Festival dello sport,Baggio:”Quel rigore mi viene ancora in mente…”


Un Divin Codino senza filtri si è raccontato al Festival dello Sport, dall’addio al mondo del calcio al ricordo dell’errore dal dischetto a Pasadena: Baggio rivela tutta la sua delusione per delle scelte che hanno segnato la sua carriera.

Quando parla lui c’è sempre da direzionare le antenne e ascoltare. Roberto Baggio ha un background troppo denso di emozioni, per questo ogniqualvolta decide di scoperchiare il baule dei suoi ricordi non si può essere indifferenti. Ha deciso di raccontarsi, ancora una volta, l’ex Pallone d’Oro a Trento, in occasione del Festival dello Sport organizzato dalla Gazzetta dello Sport.

Fuori dal calcio per il ‘no’ al Mondiale 2002

“Gente dell’organizzazione diceva che le rose erano state allargate da 22 a 23 elementi perché la Fifa contava che così ci saremmo stati sia io sia Ronaldo, ma Trapattoni mi lasciò a casa.

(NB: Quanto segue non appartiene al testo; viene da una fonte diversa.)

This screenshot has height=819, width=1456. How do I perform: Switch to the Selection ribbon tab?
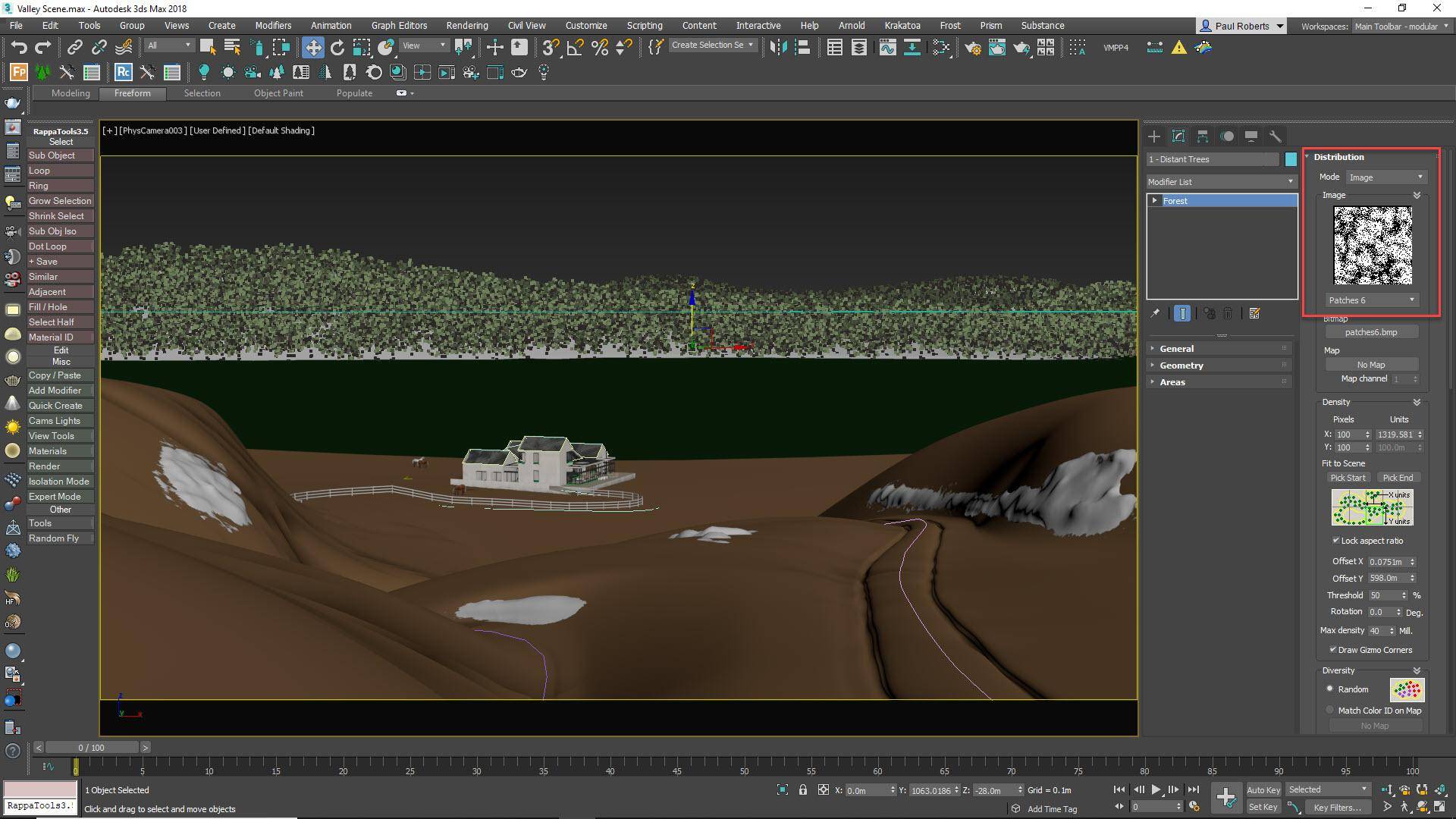click(x=202, y=93)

Per una volta farò la figura del presuntuoso: avrei meritato di essere convocato a quel Mondiale. È stata una delusione profonda, simile a quella di Pasadena, forse anche per questo ora vivo lontano dal calcio. Perché in me c’era voglia di rivincita proprio dopo quel rigore sbagliato”.”

Notti insonni per l’errore dal dischetto a Pasadena

“In carriera ne ho sbagliati altri, ma forse quello è stato l’unico che ho tirato alto. Eravamo indietro di un rigore, ma il mio errore è stato il colpo di grazia. La sera prima di andare a dormire mi viene in mente anche adesso. Da bambino sognavo Italia-Brasile in finale e la coppa vinta con un mio gol. Un epilogo analogo a quello di Pasadena non lo avevo mai immaginato”.”

Da Mazzone a Sacchi, il suo rapporto con gli allenatori

“Mazzone mi ha insegnato la semplicità, requisito che già avevo in me e forse per questo siamo entrati subito in sintonia. Ho avuto la fortuna di essere allenato da grandi tecnici, poi in alcuni casi i rapporti si sono incrinati per qualche screzio. La gente mi voleva bene, c’era sempre tanto affetto intorno a me, e se giocavo bene parlavano di me, e se non giocavo criticavano perché non mi facevano giocare. Io, però, non ho mai fatto niente per mettermi davanti agli altri, figuriamoci davanti a un allenatore”.”

Il debito con Firenze

“Sono arrivato a Firenze rimanendo fermo per due anni a causa di un infortunio. In quel periodo la gente si era stretta intorno a me con un affetto incredibile che non ho mai dimenticato e per questo mi sono sentito in debito con questa città”.